In a food elimination diet, the food that is thought to have caused allergy in your child will be eliminated from their diet. This is generally done for 2 to 6 weeks, after which the food is again re-introduced to them.

If the symptoms of allergy subside when the food is withdrawn and reappears upon reintroduction, this means your child is likely to have an allergy to it. These tests, however, cannot tell the difference between a food allergy and food intolerance.

How Long Does Allergy Testing Take?

The time taken for allergy tests depends upon the test being done.

A skin prick test takes around 20 to 40 minutes, including 15 minutes for the reaction to develop. The results of the skin patch test take 48 hours.

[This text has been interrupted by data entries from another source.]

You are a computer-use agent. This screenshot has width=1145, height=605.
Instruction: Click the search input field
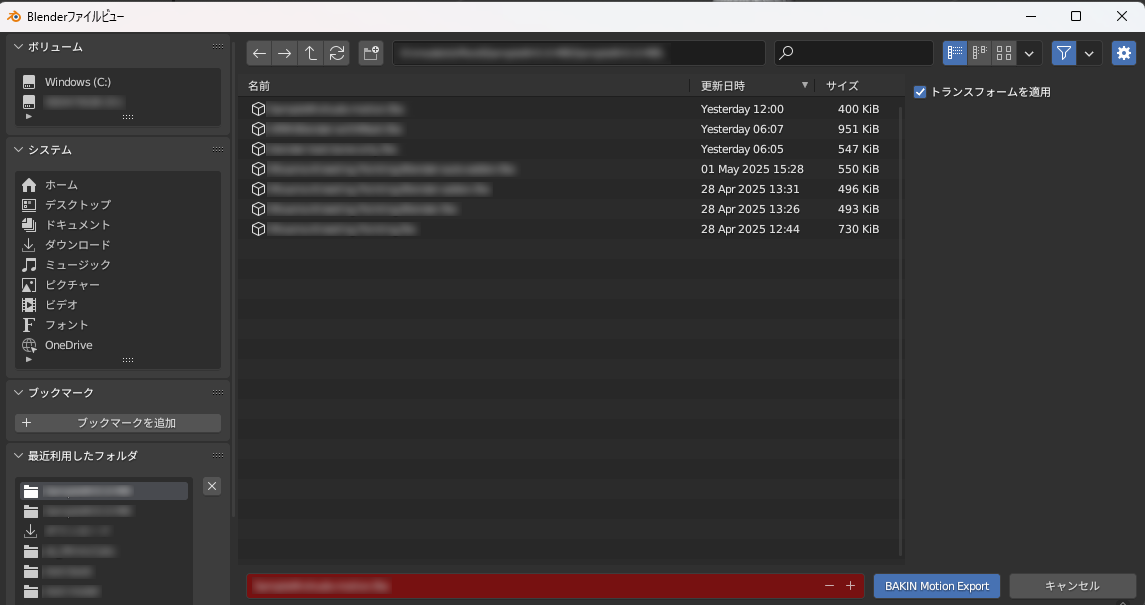pyautogui.click(x=860, y=53)
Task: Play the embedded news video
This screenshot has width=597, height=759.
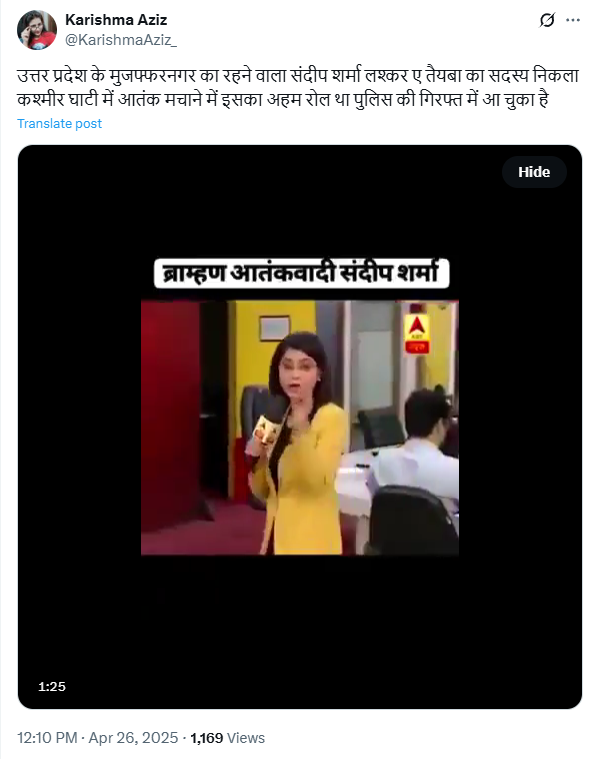Action: (300, 427)
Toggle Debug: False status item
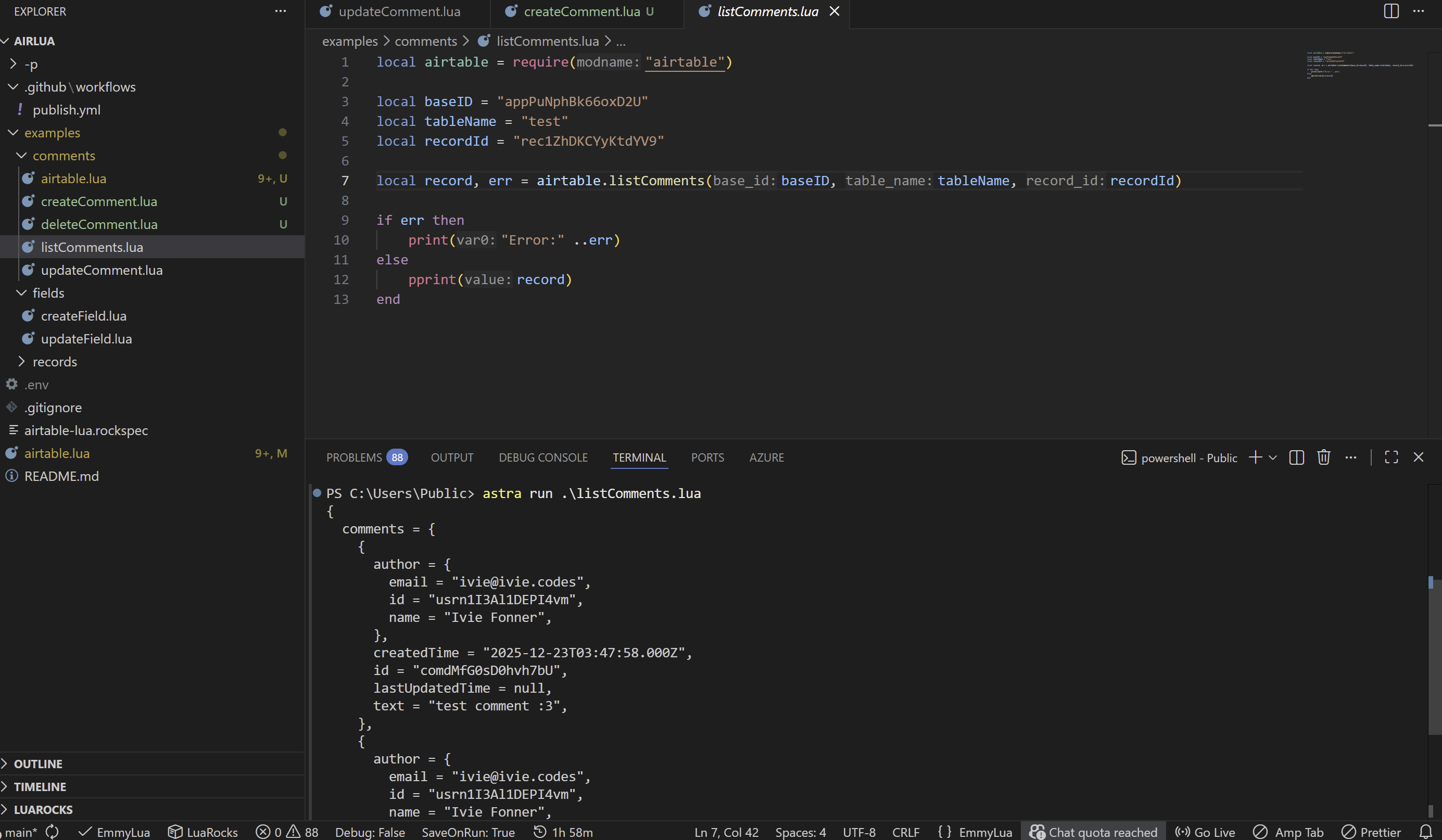The image size is (1442, 840). [x=370, y=832]
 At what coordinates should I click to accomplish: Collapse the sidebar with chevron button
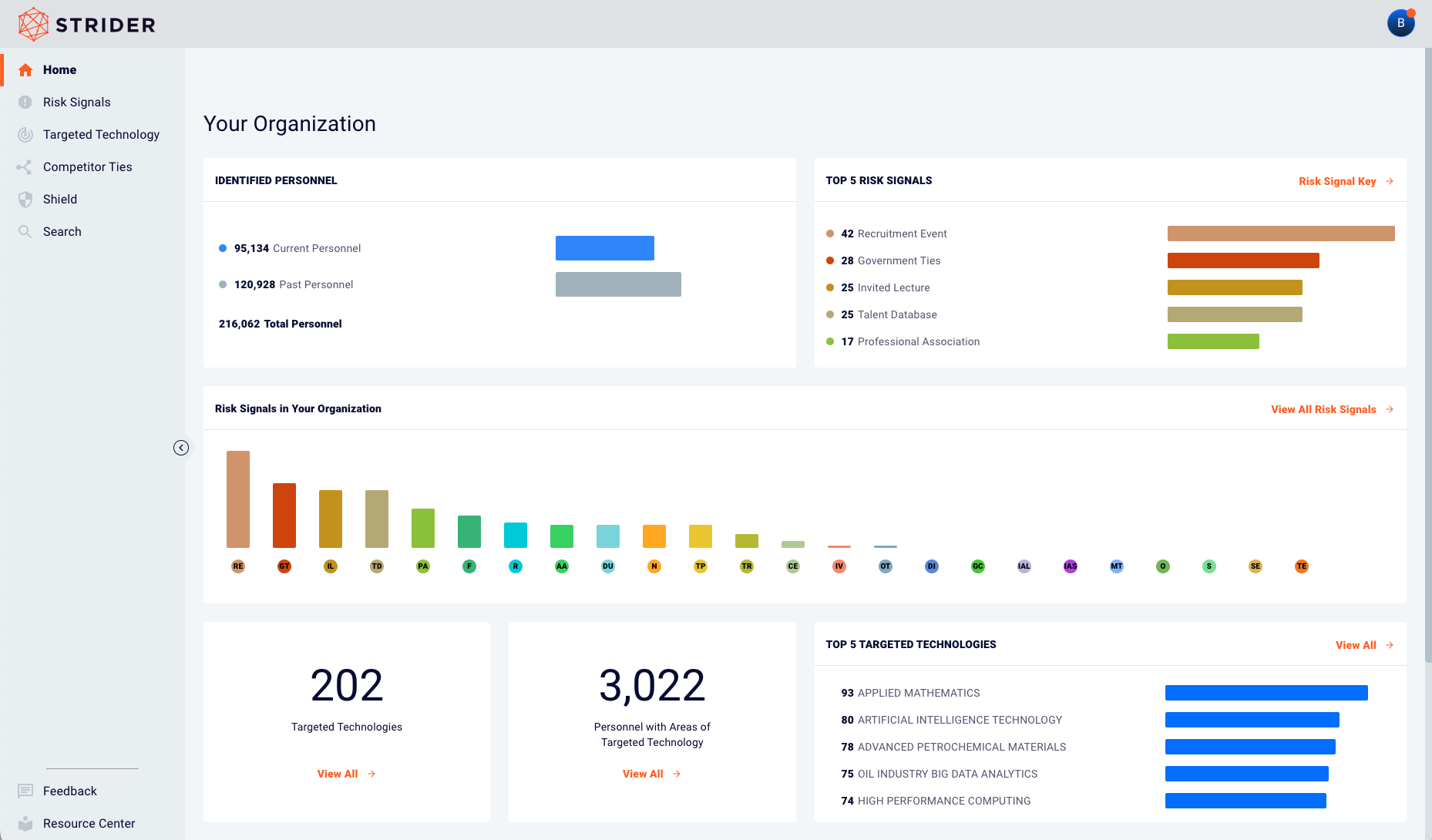[181, 448]
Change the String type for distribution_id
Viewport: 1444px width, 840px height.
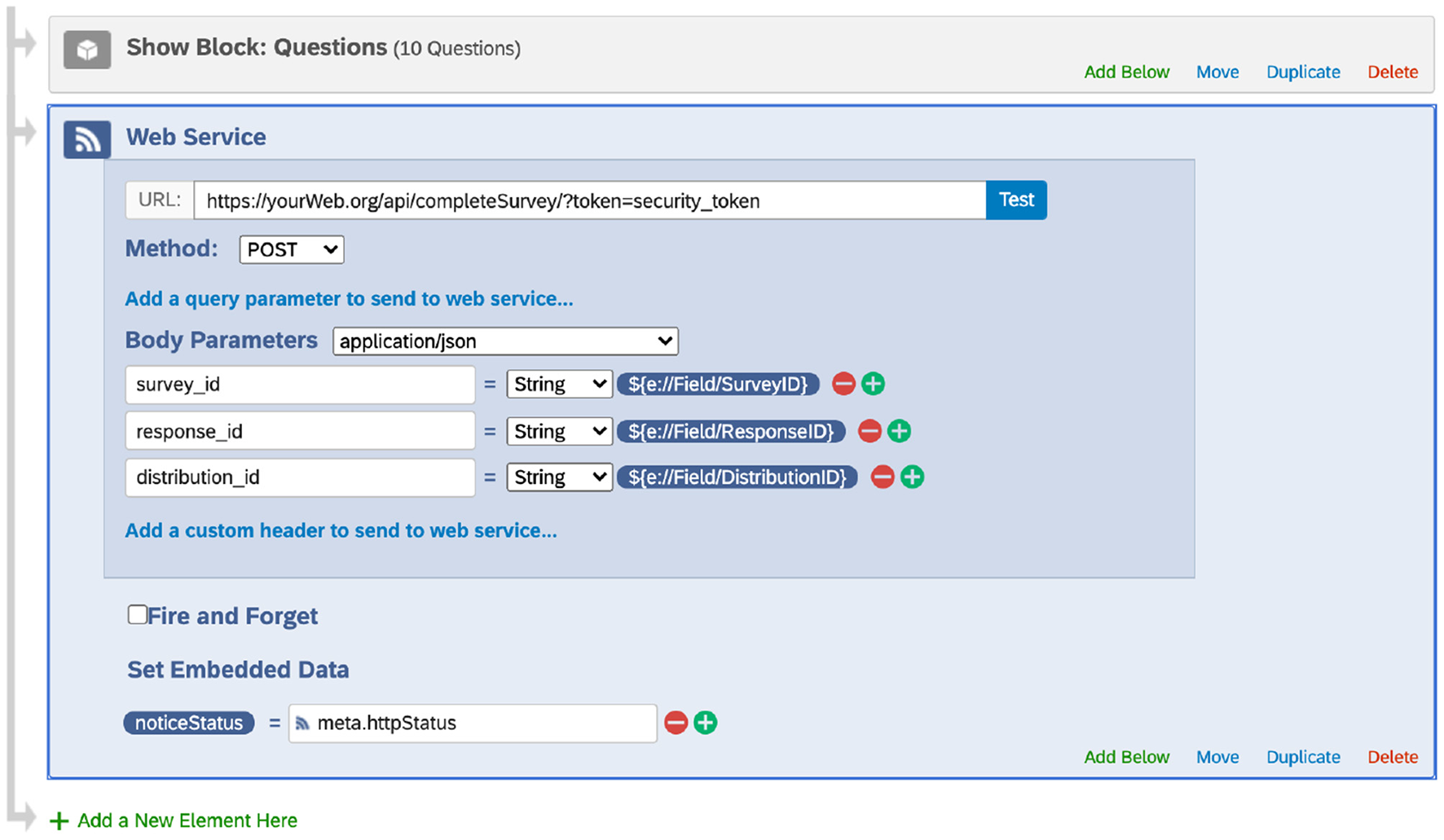pyautogui.click(x=559, y=477)
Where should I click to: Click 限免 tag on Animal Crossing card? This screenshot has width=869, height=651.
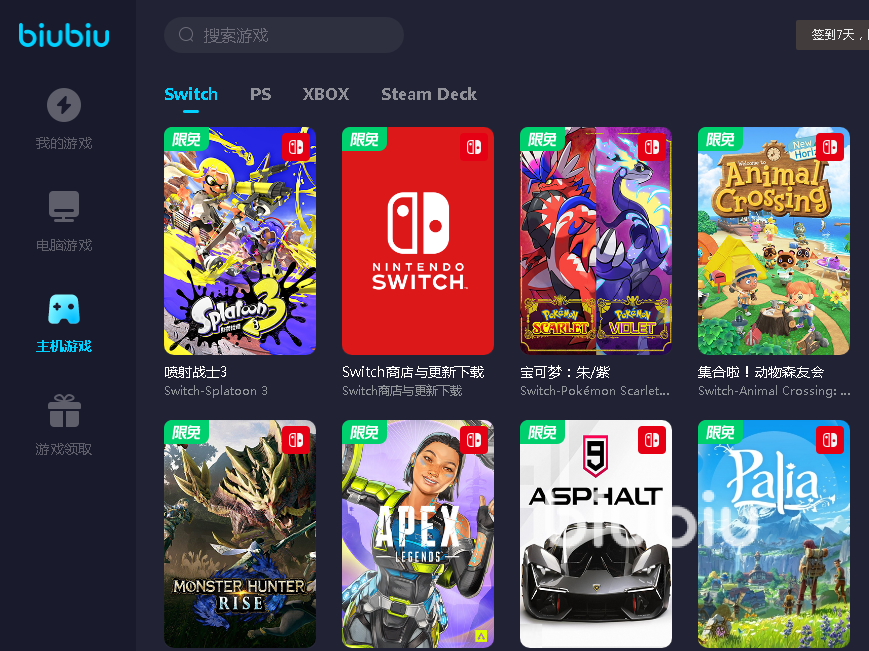720,139
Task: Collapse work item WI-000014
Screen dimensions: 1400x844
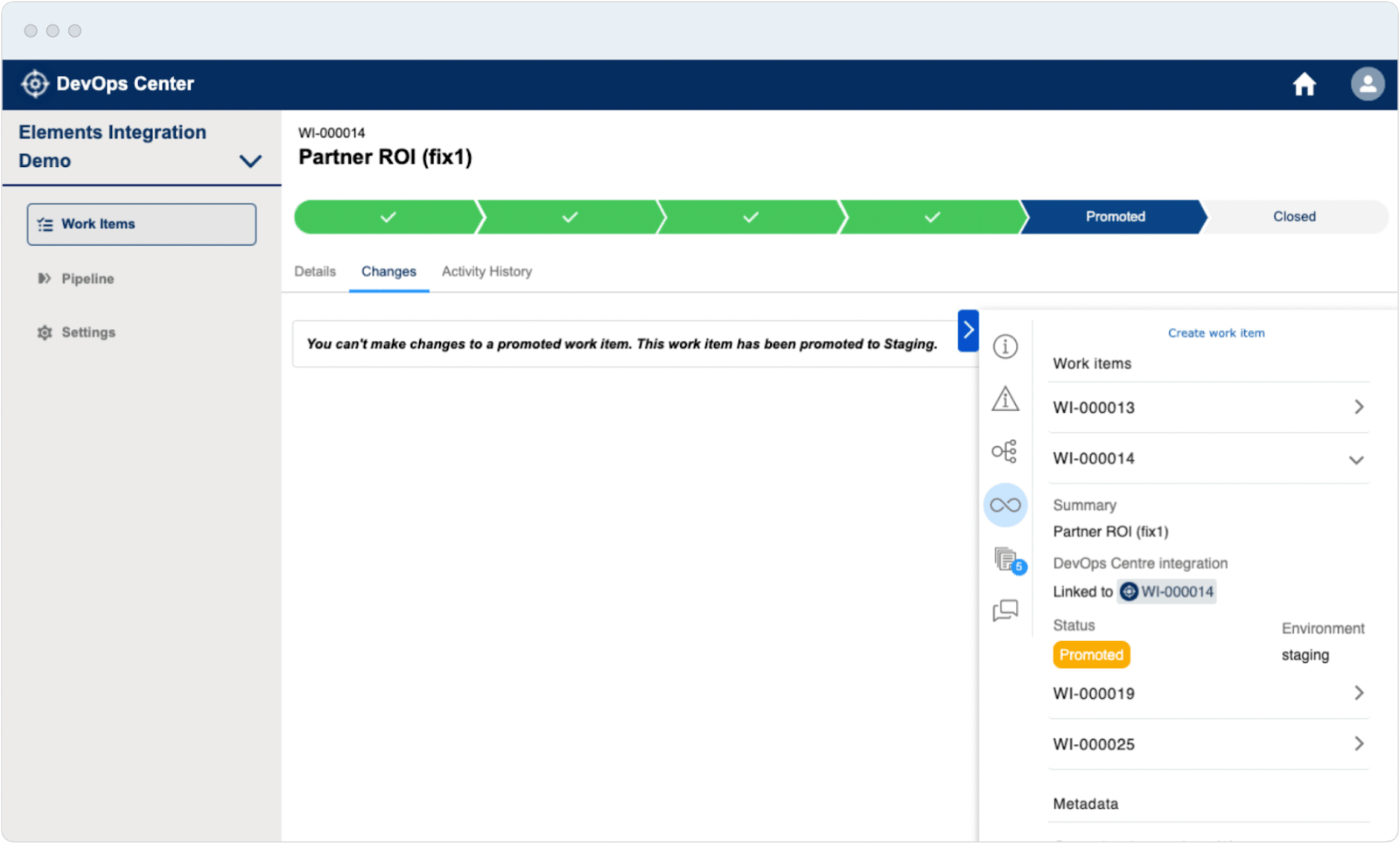Action: tap(1356, 460)
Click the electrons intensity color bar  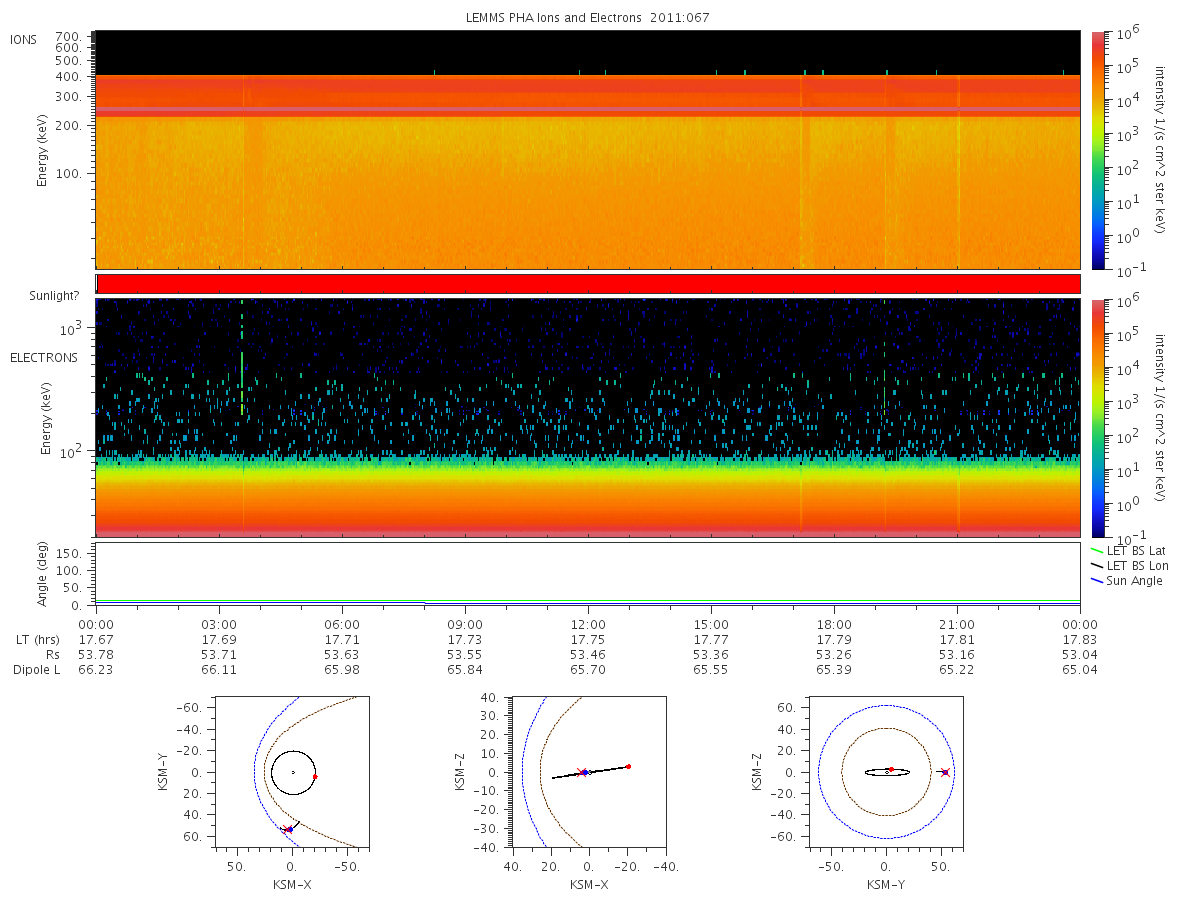(x=1097, y=418)

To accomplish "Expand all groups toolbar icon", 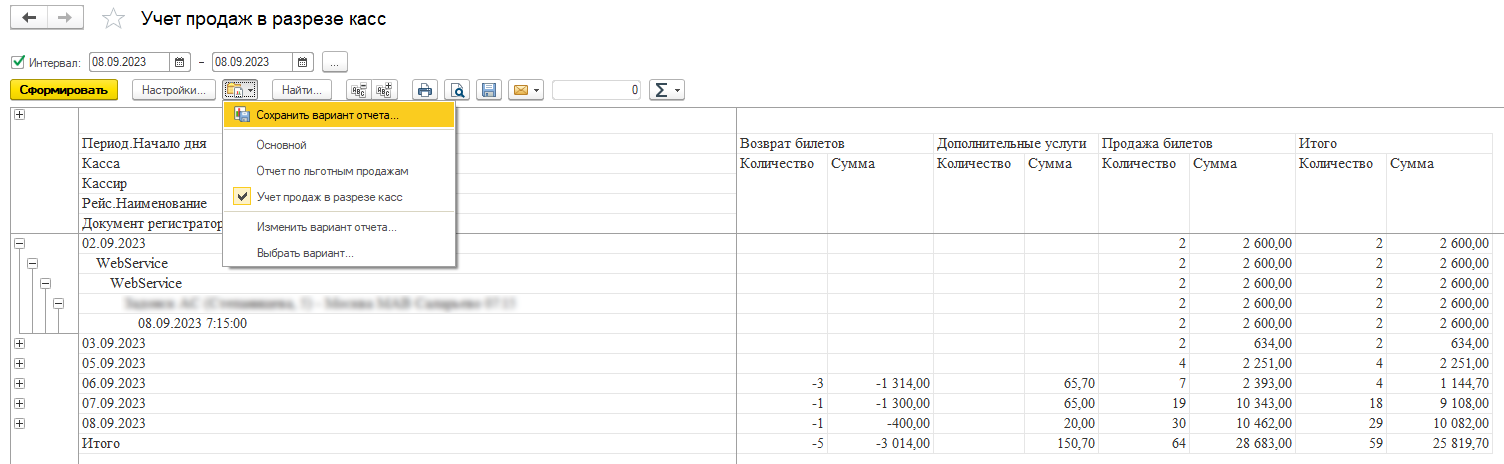I will (x=385, y=90).
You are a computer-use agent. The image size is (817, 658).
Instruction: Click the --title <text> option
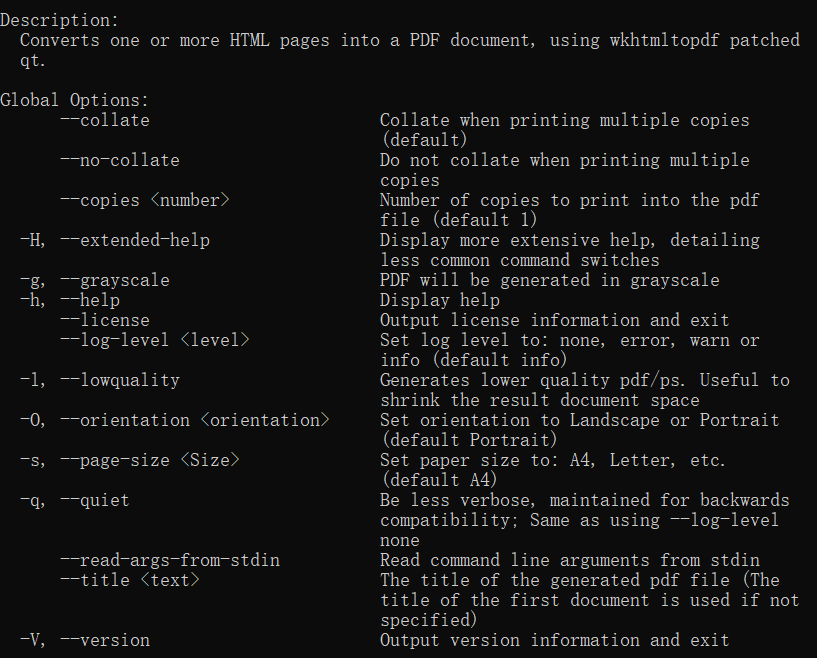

Blood test results may take several days or weeks. A food challenge test may take an entire day but typically takes 3 to 4 hours. The elimination diet test takes 2 to 6 weeks to complete.

The Takeaway

Food allergy tests are procedures the doctor uses to determine the cause of your child’s food allergy. They include skin tests like prick and patch tests, blood tests, challenge tests, and an elimination diet. These tests are simple, reliable, and always performed under the supervision of a doctor. If you suspect your child to have any type of food allergy, consult with a healthcare provider to get them tested.